* _To do_
Update the passage on narcissistic mirroring from "At first, it" up to and including "admiration. It’s manipulation.", replacing "manipulation" with "deception".

At first, it feels flattering. They laugh at your jokes. They like the same music. They share your dreams, your fears, your values — almost like they’ve known you forever. It feels magnetic, intense, even soul-deep. But that intense connection you feel? It isn’t genuine. It’s mirroring — one of the narcissist’s oldest tricks.
Behind The Mask: The Rise Of A Narcissist
Narcissists are not looking for connection. They’re looking for control. And to gain it, they’ll study you closely, then reflect everything you are right back at you. They’ll mirror your personality, your preferences, your past — anything that makes you let your guard down and believe you’ve found someone who finally “gets it.” But this isn’t admiration. It’s manipulation.
Narcissists often have no real sense of identity. Underneath the surface charm is a shaky self-image held together by performance and praise. Instead of doing the internal work of discovering who they are, they borrow your identity. Your humour becomes their humour. Your values become their mask. Your strengths become their cover. And if they can convince you they’re just like you, they gain access — to your trust, your time, your attention.

* _Information supplied_
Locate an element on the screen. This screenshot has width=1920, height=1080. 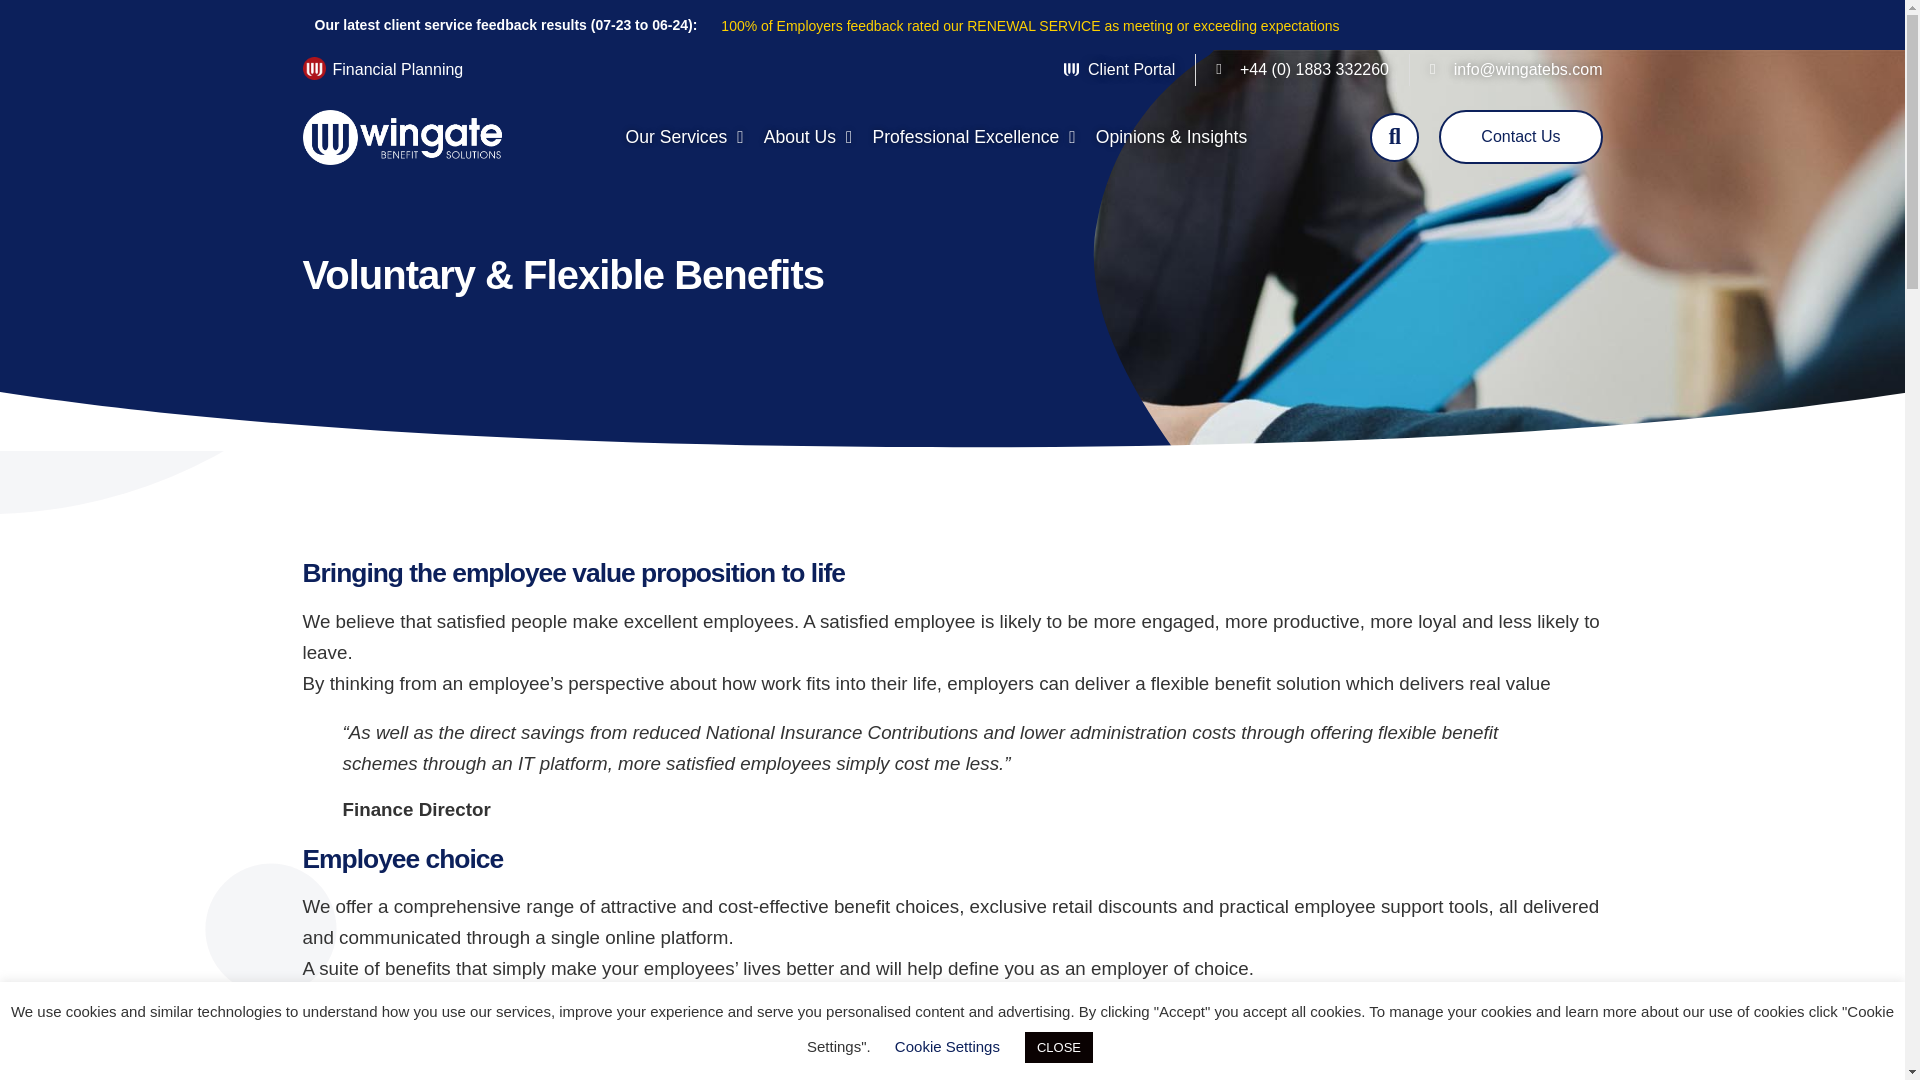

* _Exercise output_
At first, it feels flattering. They laugh at your jokes. They like the same music. They share your dreams, your fears, your values — almost like they’ve known you forever. It feels magnetic, intense, even soul-deep. But that intense connection you feel? It isn’t genuine. It’s mirroring — one of the narcissist’s oldest tricks.
Behind The Mask: The Rise Of A Narcissist
Narcissists are not looking for connection. They’re looking for control. And to gain it, they’ll study you closely, then reflect everything you are right back at you. They’ll mirror your personality, your preferences, your past — anything that makes you let your guard down and believe you’ve found someone who finally “gets it.” But this isn’t admiration. It’s deception.